Here is my earlier normal view:
Bash prompt and the colors looked like this:
Not very modern, right?
After some adjustments, here they are now:
For me it definitely looks better!
The changes I made in PuTTY settings:
- Terminal type from xterm to xterm-256color
- Font from Courier New to Consolas (in addition to the different typeface it also brought the hyphenation symbol as shown above)
- Indicate bolded text from colour to font
- Gap between text and window edge from 1 to 3 (just a minor touch)
- [Added note: I usually set the “Use system colours” setting enabled right from the install, and that gives me my preferred white background in PuTTY. Might depend on the Windows settings as well if you have some special theme in Windows.]
The Linux host in the screenshots above is Debian 10 buster.
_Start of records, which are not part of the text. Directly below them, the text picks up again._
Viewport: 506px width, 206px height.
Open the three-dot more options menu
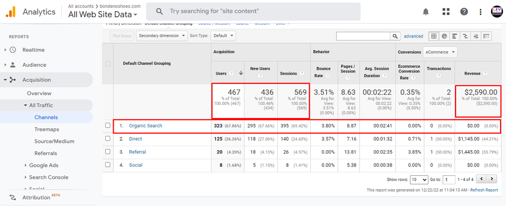pyautogui.click(x=480, y=12)
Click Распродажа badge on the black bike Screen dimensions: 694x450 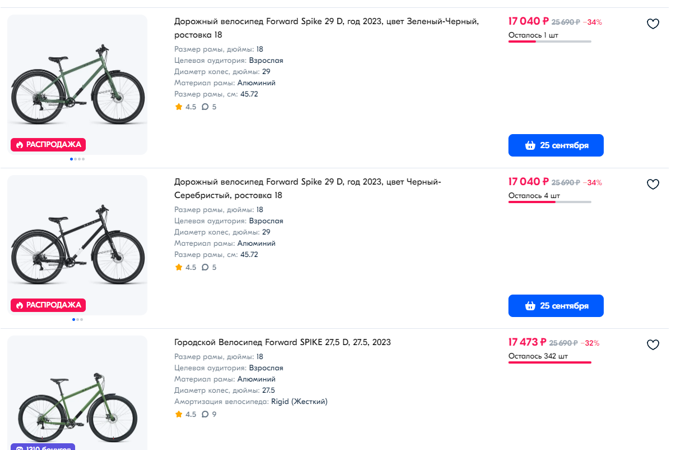[48, 305]
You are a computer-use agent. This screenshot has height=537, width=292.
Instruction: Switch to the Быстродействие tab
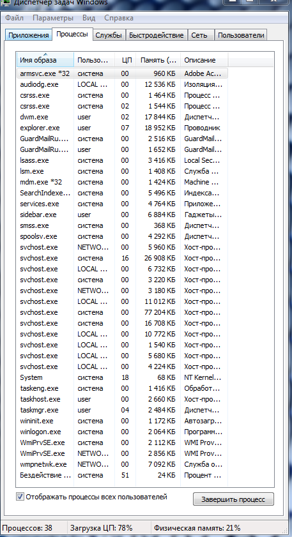157,35
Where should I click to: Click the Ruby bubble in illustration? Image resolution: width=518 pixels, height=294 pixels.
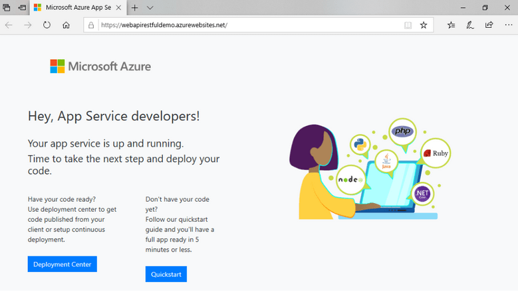(x=436, y=153)
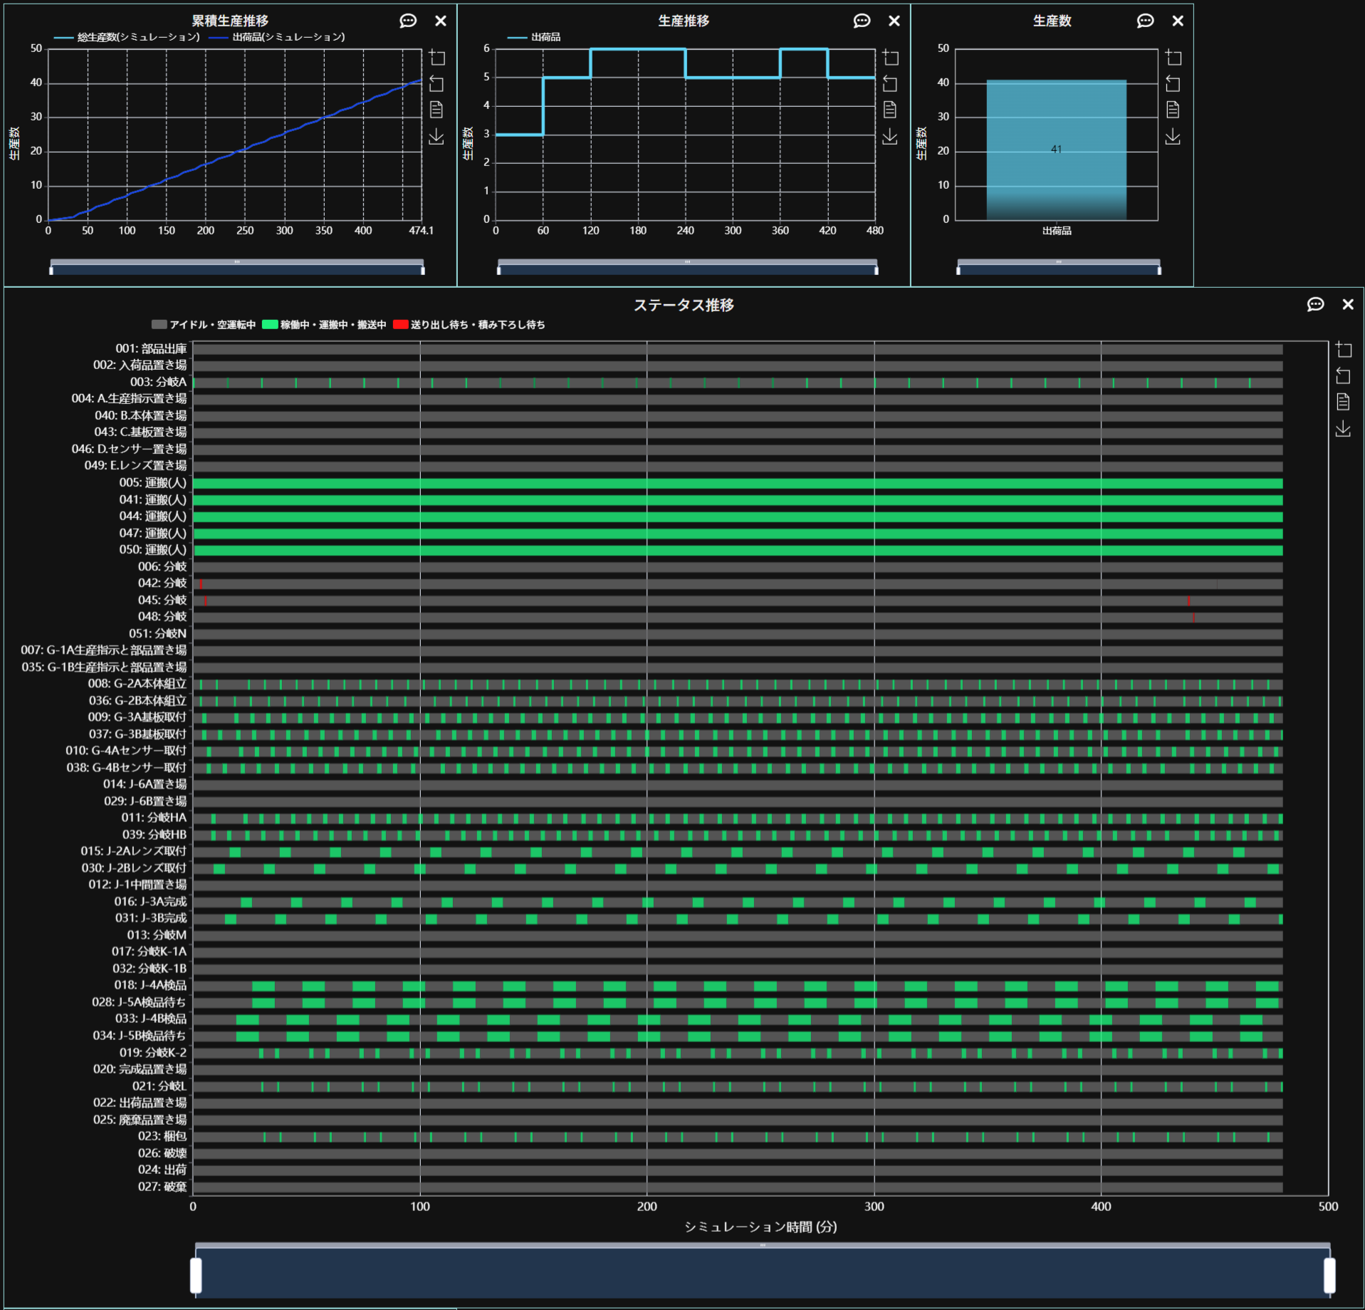Download ステータス推移 chart as image

tap(1343, 429)
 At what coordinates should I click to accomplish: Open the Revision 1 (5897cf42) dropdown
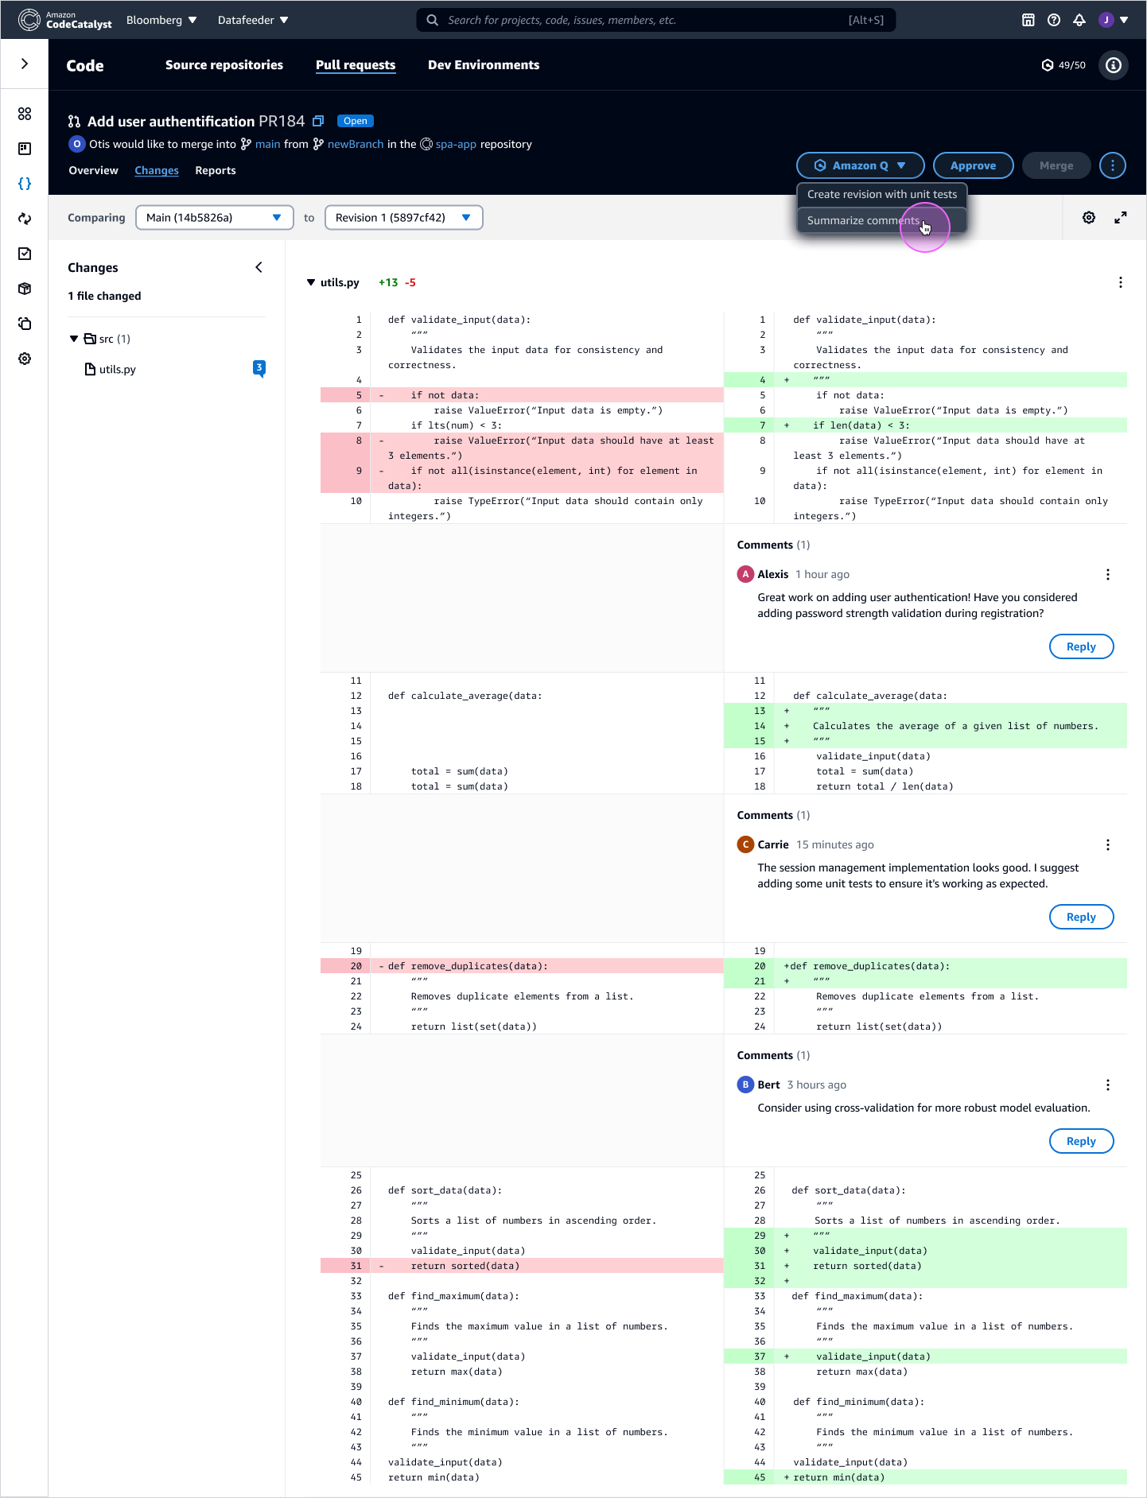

It didn’t require any changes, but in earlier Debian versions .bashrc
contained this code:
# set a fancy prompt (non-color, unless we know we "want" color) case "$TERM" in xterm-color) color_prompt=yes;; esac
(Plus some code that actually set the prompt based on the color_prompt
value.) Note that it only checks the terminal type “xterm-color“, and that is not enough to support 256 colors in the terminal. You can change it to this, just like Debian buster already has it:
# set a fancy prompt (non-color, unless we know we "want" color) case "$TERM" in xterm-color|*-256color) color_prompt=yes;; esac
That matches “xterm-256color“, as well as other useful terminal types like “screen-256color” and “tmux-256color” (one of those is usually present while inside screen/tmux), and provides the colored prompt style shown above.
One note about using “putty-256color” terminal type in PuTTY. I experimented with it as well, and I couldn’t get Ctrl-arrow keys working in tmux with any kind of tricks. “xterm-256color” seems to work fine for now.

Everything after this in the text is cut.